Bounce effect or local recurrence after low-dose-rate brachytherapy of the prostate? When prostate-specific membrane antigen positron emission tomography–computed tomography is false positive: a case report

Introduction

Low-dose-rate brachytherapy has been increasingly utilized as a minimally invasive treatment option in patients with low- and intermediate-risk prostate cancer. Following 1–2 years of treatment, a “bounce phenomenon” might occur in approximately 30% of patients undergoing low-dose-rate brachytherapy, characterized by a transient rise in prostate-specific antigen levels followed by a subsequent decrease. This phenomenon has been identified as a favorable prognostic factor. To date, only a few cases of a potential false-positive prostate-specific membrane antigen positron emission tomography–computed tomography related to the bounce phenomenon have been reported in literature. By presenting our clinical case, we aim to suggest refinements in the follow-up strategies and to assess the diagnostic value of prostate-specific membrane antigen positron emission tomography–computed tomography in managing cases with the bounce phenomenon.

Case presentation

A 66-year-old Caucasian (western European) male patient achieved a prostate-specific antigen nadir of 1.37 µg/l at 9 months after undergoing brachytherapy. At 21 months post-procedure, his prostate-specific antigen rose to 4.16 µg/l—following a period of stable and low prostate-specific antigen levels—prompting his general practitioner to refer him for prostate-specific membrane antigen positron emission tomography–computed tomography (298 MBq F-18-PSMA). Imaging revealed a prostate-specific membrane antigen-avid lesion within the prostate, suggesting a local recurrence, resulting in the offer of salvage therapy for the patient. However, a routine prostate-specific antigen screening before initiating salvage radiotherapy revealed a decrease to 3.75 µg/l with an additional reduction to 2.68 µg/l at 2 months later. The pattern of transient prostate-specific antigen elevation strongly suggested a bounce phenomenon rather than a recurrence, allowing any unnecessary treatment to be avoided. To date, prostate-specific antigen levels have been decreasing to as low as 0.48 µg/l, showing a satisfactory progress.

Conclusion

Our case illustrates a sporadically recognized false-positive prostate-specific membrane antigen positron emission tomography–computed tomography finding associated with a bounce phenomenon following low-dose-rate brachytherapy for prostate cancer. A single prostate-specific antigen test effectively ruled out the suspicion of local recurrence.
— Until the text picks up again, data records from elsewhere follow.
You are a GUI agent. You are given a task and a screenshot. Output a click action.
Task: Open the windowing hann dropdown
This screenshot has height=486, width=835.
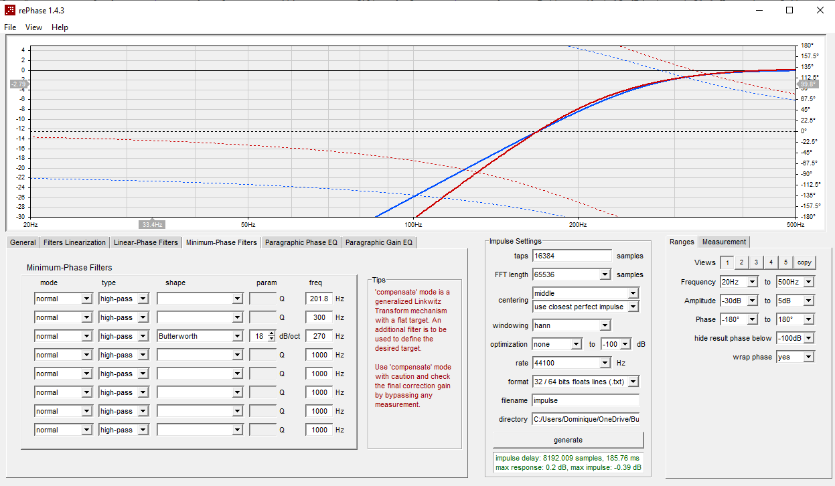click(571, 325)
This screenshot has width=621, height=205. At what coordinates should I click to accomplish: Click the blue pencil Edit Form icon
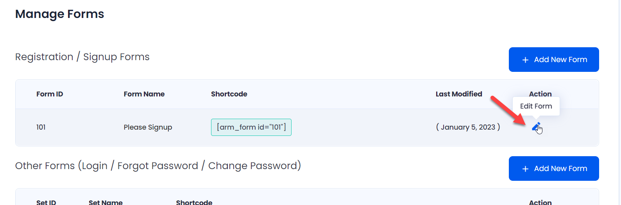click(536, 127)
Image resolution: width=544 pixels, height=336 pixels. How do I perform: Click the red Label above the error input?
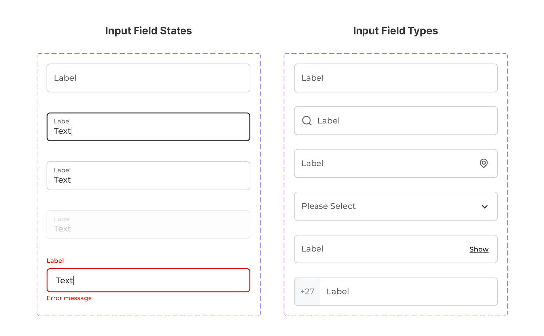click(55, 260)
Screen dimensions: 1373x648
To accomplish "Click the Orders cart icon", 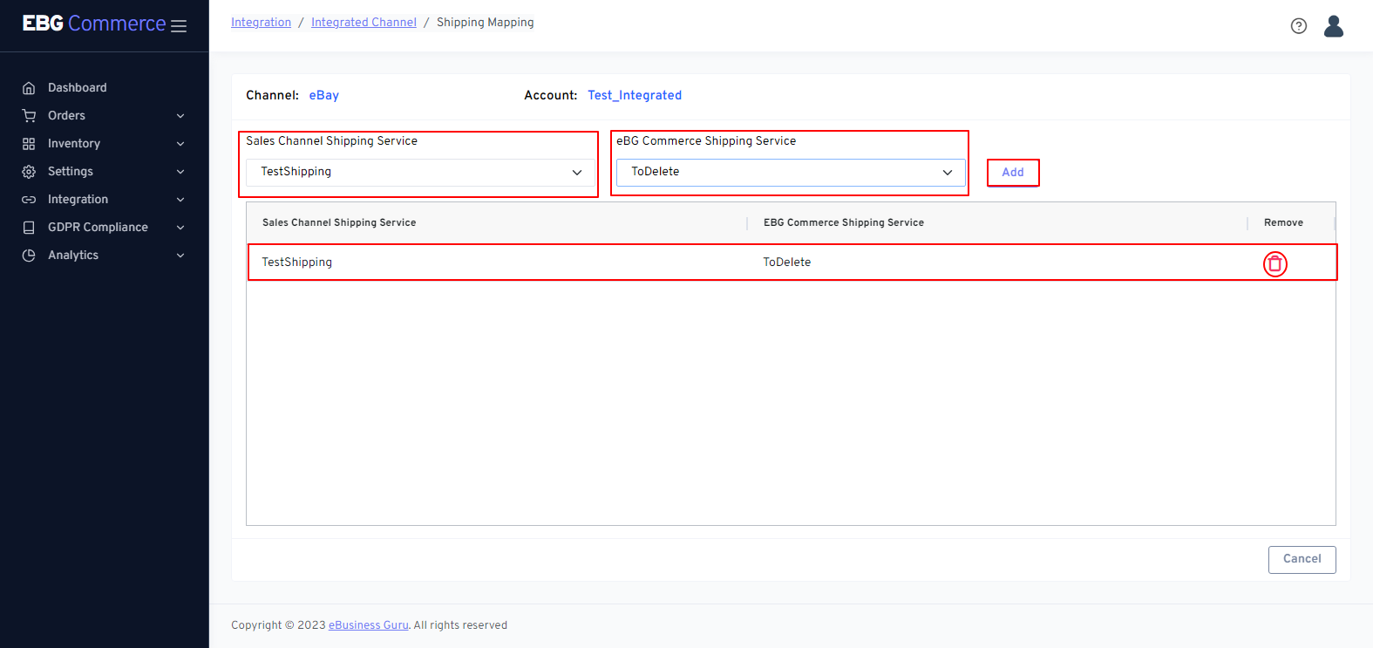I will click(x=29, y=116).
While prostate-specific membrane antigen positron emission tomography–computed tomography is undoubtedly a valuable tool for detecting metastasis postoperatively, careful interpretation of local findings is essential owing to the potential for false positives. This consideration is vital when evaluating a patient with a rising prostate-specific antigen level after brachytherapy, to avoid premature initiation of salvage therapy.

Prostate cancer is one of the most prevalent cancers in men, with over 1.4 million new cases estimated in 2020 all over the world [1]. Various radiotherapeutic approaches are available for the definitive treatment of prostate cancer, including low-dose-rate brachytherapy (LDR-BT), a well-established standard treatment for early-stage prostate cancer. LDR-BT offers improved oncological outcomes, a reasonable amount of irradiation, and favorable quality of life. First introduced by Grimm et al., it is often applied for likely organ-confined disease owing to its targeted high-dose delivery to the prostate with a rapid dose fall-off to surrounding tissues, thereby reducing the risk of complications [2]. Compared with radical prostatectomy, ¹²⁵I implantation offers advantages as a less invasive outpatient procedure with higher rates of sexual potency preservation and reduced acute morbidity such as urinary incontinence [3]. In approximately 30% of patients treated with LDR-BT, a prostate-specific antigen (PSA) “bounce phenomenon” (BP) might occur 1–2 years post-treatment, defined as a transient PSA rise of 0.2 µg/l above the nadir followed by a decline to or below the original nadir without intervention [4,5,6]. Notably, the PSA BP has been associated with favorable prognosis [7].

To date, there is limited experience examining false-positive prostate-specific membrane antigen (PSMA) positron emission tomography–computed tomography (PET-CT) findings related to the BP. Potential causes of local failure following brachytherapy remain uncertain. It could be challenging to achieve an optimal distribution of seeds within the prostate for adequate dose coverage or selecting appropriate candidates for monotherapy [8].

This report aims to evaluate the role of PSMA PET-CT in cases with the bounce phenomenon to give recommendations for follow-up protocols.

Our patient, a 67-year-old Caucasian (western European) male, presented in late 2020 for screening following a PSA elevation to 4.97 µg/l without any palpable nodules. Prostate MRI revealed a Prostate Imaging Reporting and Data System (PI-RADS) 5 lesion, prompting a transperineal biopsy on 15 December 2020. Histopathological examination confirmed prostate cancer (PCa) with Gleason score of 3 + 4 = 7a in 1 of 12 cores. The patient reported an International Prostate Symptom Score (IPSS) of 7/35 and a Quality of Life Score (QoL) of 1/6, following an operation via Millin approach in 2019. Given his elevated risk of incontinence, the patient opted against radical prostatectomy, choosing ¹²⁵I brachytherapy instead. This approach was deemed suitable as the case was classified as intermediate risk, considering that his PSA was below 10 µg/l, his Gleason score was 7a in only one core, and he maintained a favorable IPSS score. The patient underwent pre-implantation planning with ultrasound, and ¹²⁵I brachytherapy was successfully completed on 9 March 2021. The prescribed peripheral dose was 145 Gy. The postoperative course was uneventful. At 6 months post-procedure, the patient reported satisfactory urination with no occurrences of hematuria, incontinence, diarrhea, or hematochezia. PSA levels had decreased to 1.37 µg/l by 8 months post-implantation.

Approximately 6 months later, PSA levels slightly increased to 1.5 µg/l, which was not concerning at the time. However, a subsequent evaluation in November 2022 revealed a PSA rise to 4.16 µg/l characteristic of biochemical failure (BF) per the definition of American Society for Therapeutic Radiation and Oncology (ASTRO). This indicated a need for re-evaluation of patient management. A 298 MBq F-18-PSMA PET-CT scan identified a local recurrence within the prostate (Fig. 1), with no evidence of metastatic disease.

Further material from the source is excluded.